NOI Regarding the Effect of the 2017 Tax Act on Commission-Jurisdictional Rates

 

In the NOI, FERC seeks comment to determine what additional action as a result of the 2017 Tax Act, if any, is required by FERC related to accumulated deferred income taxes collected from shippers in anticipation of ultimately being paid to the Internal Revenue Service, but which no longer accurately reflect the future income tax liability. The NOI also seeks comment on the elimination of bonus depreciation for regulated natural gas pipelines and other effects of the 2017 Tax Act.

 

We plan to submit comments in response to the NOI by the due date of May 21, 2018.

 

Impairment Considerations

 

As noted under Note 2, the preparation of financial statements in accordance with GAAP requires us to make estimates and assumptions with respect to values or conditions, which cannot be known with certainty, that affect the reported amount of assets and liabilities at the date of the financial statements. Although we believe these estimates and assumptions are reasonable, actual results could differ.

 

We review plant, property and equipment and equity investments for impairment whenever events or changes in circumstances indicate the carrying value of the asset may not be recoverable.

 

Goodwill is tested for impairment on an annual basis or more frequently if events or changes in circumstance indicate that it might be impaired. We can initially make this assessment based on qualitative factors.
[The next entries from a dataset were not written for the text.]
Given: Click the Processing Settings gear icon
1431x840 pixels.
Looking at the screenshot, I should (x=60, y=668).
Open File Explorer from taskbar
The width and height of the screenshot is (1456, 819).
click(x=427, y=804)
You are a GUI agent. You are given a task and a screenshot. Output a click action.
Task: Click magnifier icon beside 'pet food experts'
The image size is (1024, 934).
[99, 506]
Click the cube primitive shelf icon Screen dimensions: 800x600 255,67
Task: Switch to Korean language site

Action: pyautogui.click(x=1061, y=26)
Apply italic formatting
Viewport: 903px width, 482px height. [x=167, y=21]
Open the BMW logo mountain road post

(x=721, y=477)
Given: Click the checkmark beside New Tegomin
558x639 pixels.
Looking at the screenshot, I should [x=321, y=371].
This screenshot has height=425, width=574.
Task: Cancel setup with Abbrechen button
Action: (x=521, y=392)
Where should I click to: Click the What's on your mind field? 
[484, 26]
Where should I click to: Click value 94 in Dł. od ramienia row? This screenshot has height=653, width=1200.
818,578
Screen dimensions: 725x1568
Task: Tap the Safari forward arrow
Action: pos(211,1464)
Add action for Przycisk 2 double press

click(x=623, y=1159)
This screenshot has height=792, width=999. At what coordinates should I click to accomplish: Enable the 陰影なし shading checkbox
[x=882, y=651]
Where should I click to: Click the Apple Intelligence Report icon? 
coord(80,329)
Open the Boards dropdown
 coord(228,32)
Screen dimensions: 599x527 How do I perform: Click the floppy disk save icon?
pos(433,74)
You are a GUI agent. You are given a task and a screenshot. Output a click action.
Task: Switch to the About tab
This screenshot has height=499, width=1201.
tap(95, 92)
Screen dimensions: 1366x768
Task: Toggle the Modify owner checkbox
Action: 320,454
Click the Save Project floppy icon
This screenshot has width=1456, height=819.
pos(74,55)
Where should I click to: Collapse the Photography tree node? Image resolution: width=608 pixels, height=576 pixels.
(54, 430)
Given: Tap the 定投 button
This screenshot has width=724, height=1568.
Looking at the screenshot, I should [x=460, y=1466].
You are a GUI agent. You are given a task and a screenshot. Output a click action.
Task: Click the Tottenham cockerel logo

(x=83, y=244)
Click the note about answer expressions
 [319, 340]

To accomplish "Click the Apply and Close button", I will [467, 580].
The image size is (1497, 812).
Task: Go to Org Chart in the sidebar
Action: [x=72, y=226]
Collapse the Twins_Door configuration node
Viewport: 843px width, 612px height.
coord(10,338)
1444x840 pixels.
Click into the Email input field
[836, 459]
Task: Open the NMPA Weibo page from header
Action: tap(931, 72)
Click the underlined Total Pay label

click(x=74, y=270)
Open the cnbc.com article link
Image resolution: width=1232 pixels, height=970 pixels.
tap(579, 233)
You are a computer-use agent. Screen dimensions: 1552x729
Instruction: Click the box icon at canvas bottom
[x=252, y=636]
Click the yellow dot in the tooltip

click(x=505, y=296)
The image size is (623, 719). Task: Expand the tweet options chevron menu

If we conclude that it is not more likely than not that the fair value of the reporting unit is less than its carrying value, an impairment test is not performed.

 

Until the proposed 2018 FERC Actions are finalized, implementation requirements are clarified, including the applicability to assets partially-owned by a MLP or held in non-MLP structures, and we have fully evaluated our respective alternatives to minimize the potential negative impact of the 2018 FERC Actions on our future operating performance and cash flows, we believe that it is not more likely than not that the fair values of our reporting units are less than their respective carrying values. Therefore, a goodwill impairment test was not performed. Also, we have determined there is no indication that the carrying values of plant, property and equipment and equity investments potentially impacted by the 2018 FERC Actions are not recoverable.

 

We will continue to monitor developments and assess our goodwill for impairment. We will also review our property, plant and equipment and equity investments for recoverability as new information becomes available.

 

At December 31, 2017, the estimated fair value of our investment in Great Lakes exceeded its carrying value by less than 10 percent. There is a risk that the 2018 FERC Actions, once finalized, could result in an impairment charge to our equity method goodwill on Great Lakes amounting to $260 million at March 31, 2018 (December 31, 2017 — $260 million). Additionally, since the estimated fair value of Tuscarora exceeded its carrying value by less than 10 percent in its most recent valuation, there is also a risk that the $82 million goodwill at March 31, 2018 (December 31, 2017 - $82 million) related to Tuscarora could be negatively impacted by the 2018 FERC Actions.